But I wanted to be thorough. So I built a comprehensive POC with three different setups to test various combinations of how Claude Code can work with Bedrock AgentCore:
Running the Claude Code command-line interface directly within the Bedrock AgentCore framework.
Integrating the Claude Code SDK directly into Bedrock AgentCore for more programmatic control.
Using the Claude Code SDK as a specialised tool while keeping AWS Strands as the orchestrator agent.

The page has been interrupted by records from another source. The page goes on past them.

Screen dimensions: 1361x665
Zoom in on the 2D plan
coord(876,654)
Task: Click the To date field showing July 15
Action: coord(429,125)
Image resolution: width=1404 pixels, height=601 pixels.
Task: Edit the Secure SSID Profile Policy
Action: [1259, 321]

The Architectural Differences That Matter
AWS Strands: The Over-Eager Optimiser
Strands seemed to treat every incident as an opportunity for comprehensive optimisation. Even with explicit constraints in the prompt, it would:
- Refactor code beyond the error scope
- Suggest architectural improvements
- Make style and formatting changes
- Add "helpful" features nobody requested
Claude Code SDK + Bedrock AgentCore: The Surgical Specialist
The Claude Code SDK approach demonstrated much better constraint adherence:
- Identified the exact root cause
- Applied minimal viable fixes
- Respected the existing codebase structure
- Maintained focus on incident response, not improvement
Real-World Example: The IAM Permission Fix
The Scenario: Lambda function fails with "Access Denied" error when trying to publish a message to SQS.
The Required Fix: Grant SNS publish permission to the Lambda function.
😅 AWS Strands Response:
"Oh, you have a permission issue? Let me fix EVERYTHING!"
Claude Code SDK Response:
Key Learnings: Why This Matters for Production Systems
1. Blast Radius Control
In production incident response, you want the smallest possible change to restore service. Every additional modification increases risk and potential for new issues.
2. Audit and Compliance
When changes are minimal and targeted, they're easier to:
- Review and approve
- Audit for compliance
- Roll back if needed
- Understand the impact
3. Team Confidence
Teams are more likely to trust and adopt automated incident response when they know it won't make unexpected changes to their carefully crafted systems.
Implementation Insights
What Worked Well with Claude Code SDK
- Better constraint understanding: Claude Code SDK consistently respected boundaries
- Contextual awareness: Better at understanding what NOT to change
- Debugging precision: More accurate root cause identification
Challenges with AWS Strands
- Scope creep tendency: Natural inclination to "improve" beyond requirements
- Prompt instruction drift: Difficulty maintaining a narrow focus
- Context bleeding: Unable to separate "fixing" from "improving"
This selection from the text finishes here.